** Opening DATA FOR THIS EXERCISE block **

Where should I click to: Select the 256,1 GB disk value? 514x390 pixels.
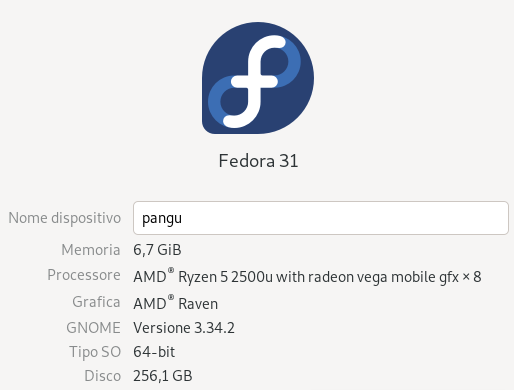tap(163, 376)
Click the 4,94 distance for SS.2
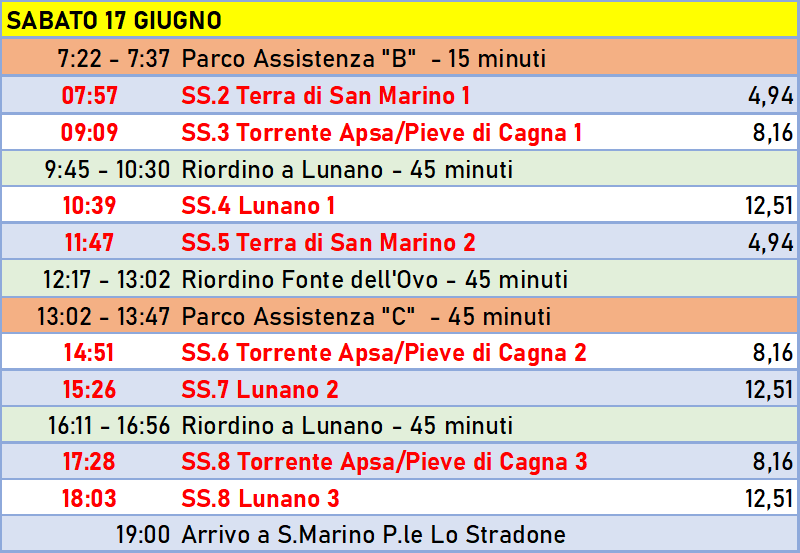Viewport: 800px width, 553px height. pyautogui.click(x=771, y=96)
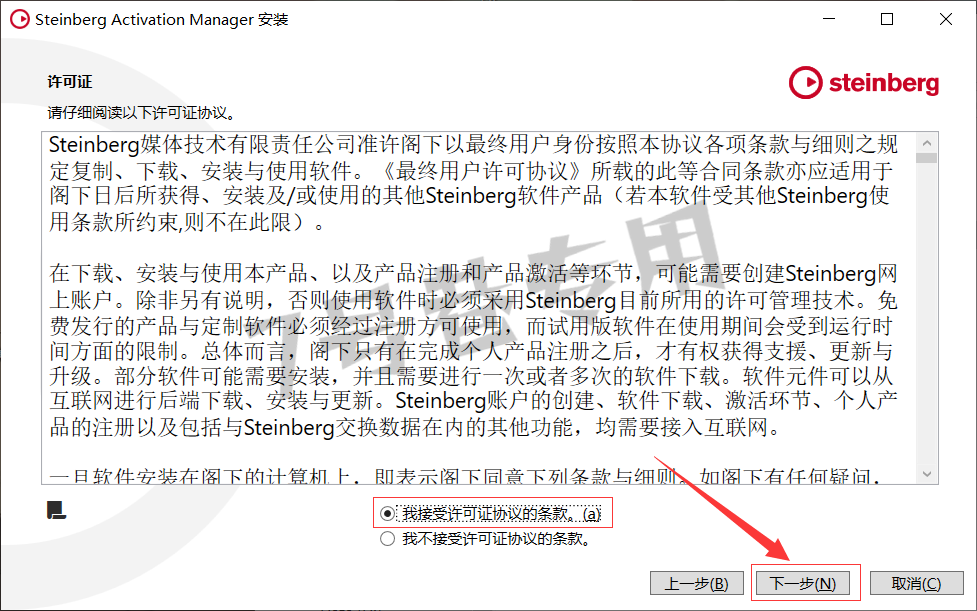Cancel setup with 取消(C) button
Viewport: 977px width, 611px height.
917,584
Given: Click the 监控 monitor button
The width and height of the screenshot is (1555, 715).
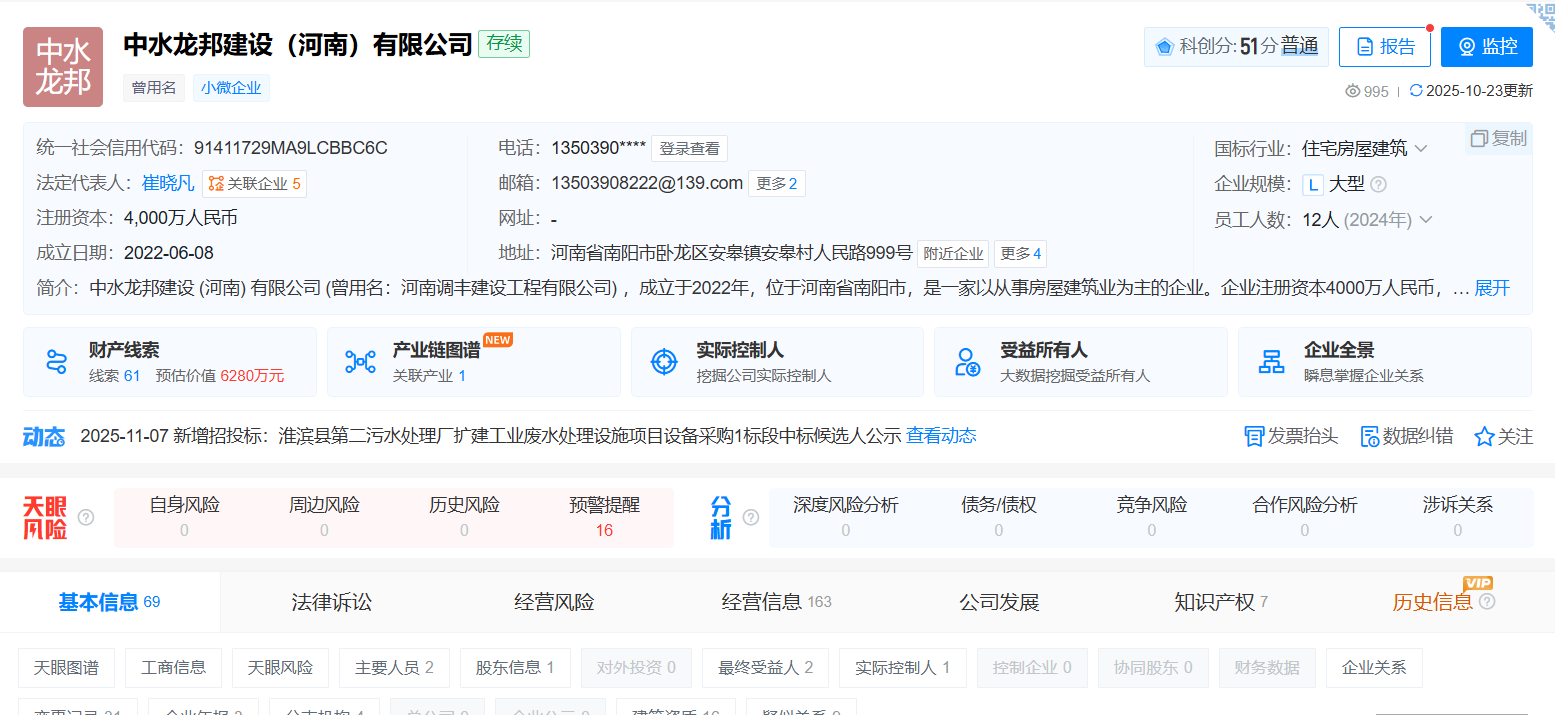Looking at the screenshot, I should click(x=1487, y=47).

** Closing DATA FOR THIS EXERCISE block **

> **EXERCISE OBJECTIVE**
Every record above must be copied exactly; none of the pictures belong in the copy.

> **SOLUTION TO THE PROBLEM**
Where should I click to: Select the 256,1 GB disk value? 514x390 pixels.
tap(163, 376)
Click the 4,94 distance for SS.2
Viewport: 800px width, 553px height. pyautogui.click(x=771, y=96)
Cancel setup with 取消(C) button
Viewport: 977px width, 611px height.
917,584
Given: Click the 监控 monitor button
The width and height of the screenshot is (1555, 715).
Looking at the screenshot, I should click(x=1487, y=47).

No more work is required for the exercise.